Samsung's design language in the midrange has been a little inconsistent, though it's somewhat understandable with a lineup as wide as that. The A-series appear to have settled on a universal styling which this year was extended all the way down to the A13, though the lesser models do still maintain some different traits.
Which brings us to the Galaxy M53 we have here that isn't showing a whole lot of continuity coming from last year's M52 5G, though it's still clearly different from the As.
The quad-camera arrangement is the most distinct bit about the M53's appearance and it's been seen in lower-end A-series models last year, the occasional F model and whatnot. This time around, however, Samsung has opted for a seamless mold of the bulge as part of the rear panel - so while not exactly novel, it's not entirely the same as previous ones either. We have to say we're liking it.
As best as we can tell, the panel is made of plastic and is treated to a frosted finish that can play around with light and morph into various hues of blue (in the case of our review unit's Blue colorway, that is). Mind you, the official photos don't remotely do the color any justice - that navy only shows up if you angle the handset down so that no light is reflected towards you. We reckon it's a similar story with the Green and Brown options.
Going from looks to practicality, we actually appreciate the switch from the M52 5G's glossy rear to this sort of matte surface. Hardly fingerprint-proof - in fact it does pick up its share of smudges, it still tends to look a lot cleaner in and after use than last year's model.
The frame of the Galaxy M53 is glossy, though, so it will be more prone to getting smudged up, but then it's thin enough and curved so that you're not looking a large flat greasy mirror surface. The frame is made of plastic too.

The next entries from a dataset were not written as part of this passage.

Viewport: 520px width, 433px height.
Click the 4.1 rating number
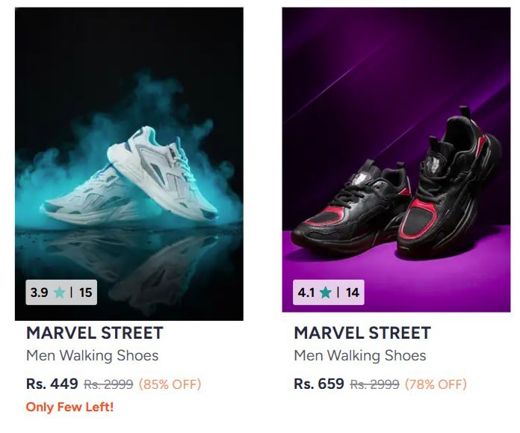tap(306, 292)
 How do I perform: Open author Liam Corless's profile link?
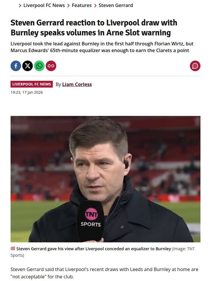click(77, 84)

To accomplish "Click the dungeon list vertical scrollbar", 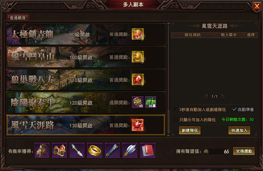I will (x=169, y=80).
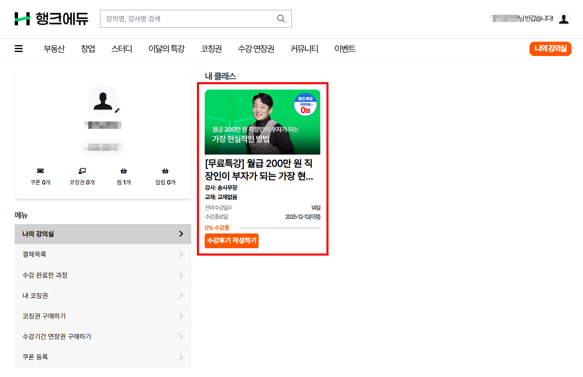
Task: Click the 수강후기 작성하기 button
Action: 232,241
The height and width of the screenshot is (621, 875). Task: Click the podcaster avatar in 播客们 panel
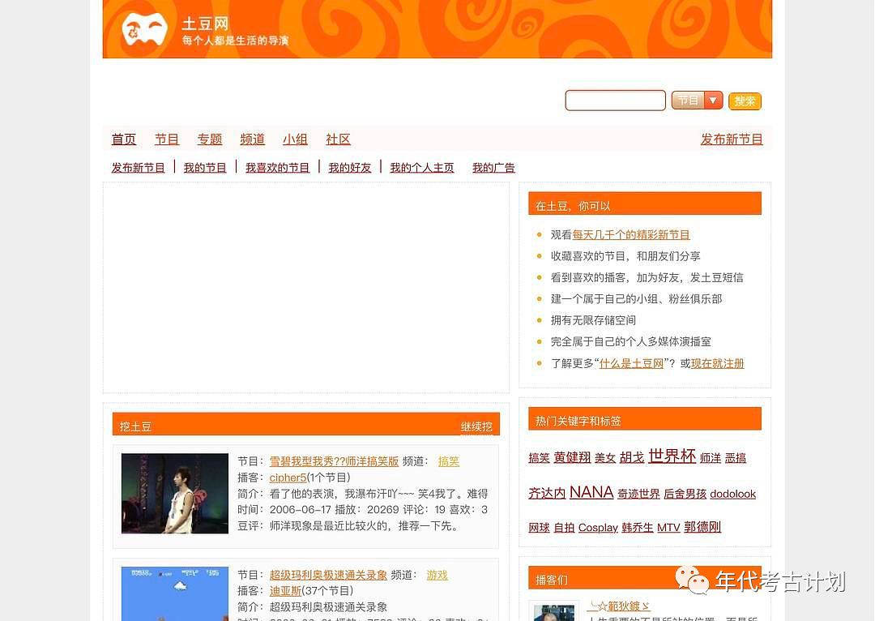click(x=553, y=612)

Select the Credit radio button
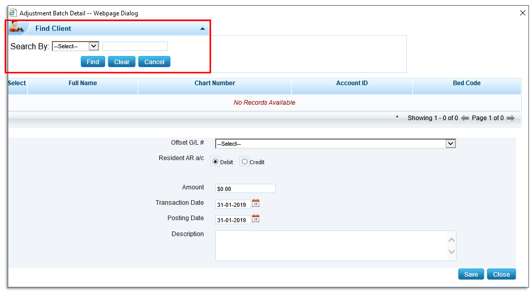(x=244, y=162)
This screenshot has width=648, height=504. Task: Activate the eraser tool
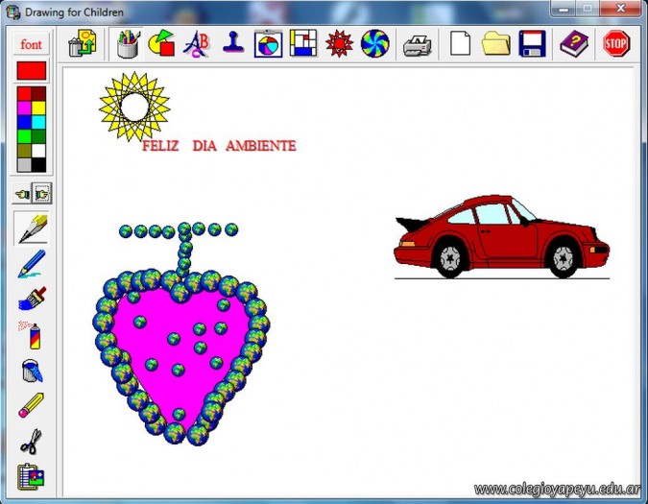[x=32, y=405]
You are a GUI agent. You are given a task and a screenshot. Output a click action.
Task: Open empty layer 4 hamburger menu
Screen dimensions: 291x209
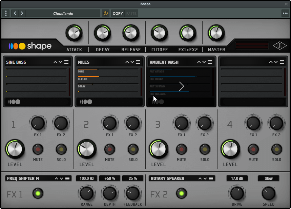pos(282,62)
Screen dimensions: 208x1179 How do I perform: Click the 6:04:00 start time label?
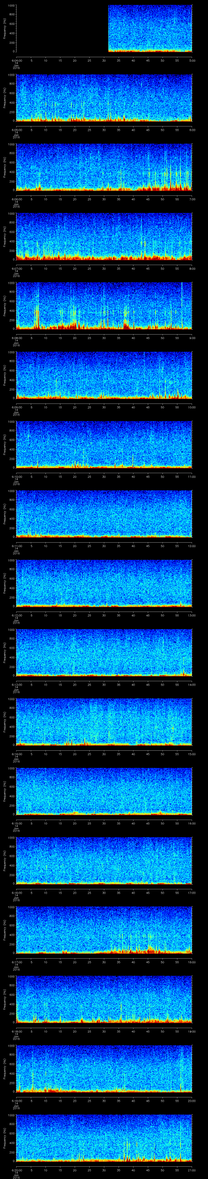16,60
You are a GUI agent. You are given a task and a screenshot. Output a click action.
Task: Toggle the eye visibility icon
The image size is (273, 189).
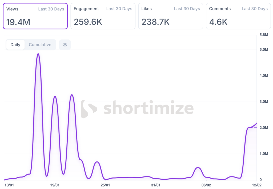[65, 45]
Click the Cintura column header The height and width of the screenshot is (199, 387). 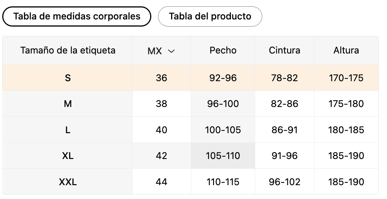285,50
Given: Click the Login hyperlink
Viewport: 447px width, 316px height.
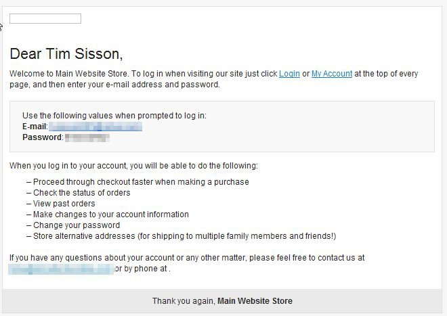Looking at the screenshot, I should [289, 74].
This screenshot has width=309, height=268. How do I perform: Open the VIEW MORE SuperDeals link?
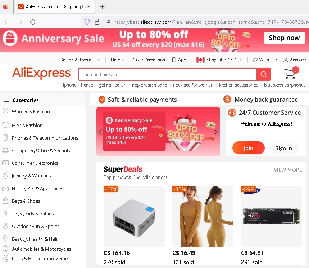(x=288, y=170)
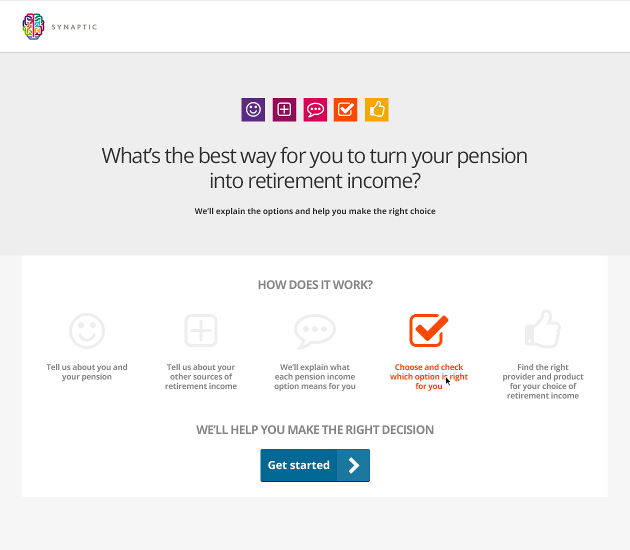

Slightly recessed into that frame, you'll find the power button with a fingerprint sensor embedded in it - on the right side of the phone, a bit above the midpoint. That places is in a fairly convenient spot for operation with the right thumb of an average male hand. Accessing it with a left index finger may be equally easy or somewhat more of a deliberate exercise, depending on how you grip your phone, though habit should quickly replace whatever initial awkwardness there may be.
Since it's also a button, there's a provision in settings to make the phone require a click in order to interpret pressing it as an unlock attempt. That way you can minimize the likelihood of accidental scans. Both the power button and the volume rocker above it click reassuringly.
On the opposite side is where the card slot lives. It's a dual slot that will either take two nano SIM cards, or a nano SIM and a microSD, but not all three at the same time. The tray also features a seal to keep the slot clean, but the phone has no formal IP rating - the A-series will get you that.
The M51 was the last one to have a headphone jack and the M53, like the M52 before it, omits this legacy form of connectivity. The USB-C port is on the bottom and will take a headphone dongle if you so insist and can find one.
Also on the bottom is the only loudspeaker of the Galaxy M53 - there's no stereo action on this handset. Well, there is, but for input only - there's a mic at each end of the phone.
The Gorilla Glass 5 covered display is mostly unremarkable from a design perspective. It's got just the right amount of bezel you'd expect from a phone in this class, though admittedly that does mean less bezel than a couple of years ago.
A punch hole at the top end of the panel allows light to make its way to the selfie camera. That too is an average-sized punchhole, so to speak - not large enough to be an eyesore, but not tiny either since it has to accommodate a relatively large sensor.
The earpiece-only slit is chiseled from the glass - so thin you can barely see it.
The Galaxy M53 measures 164.7x77x7.4mm and weighs 176g so it's essentially the same size and weight as the previous model. The shock value of the M52 shaving 40g of weight and 2mm of thickness compared to the M51 chonker is gone, but we can still appreciate the current phone's sensible heft and quite impressive thinness. It's still a 6.7-inch smartphone, so it's anything but compact, but we'll settle for manageable.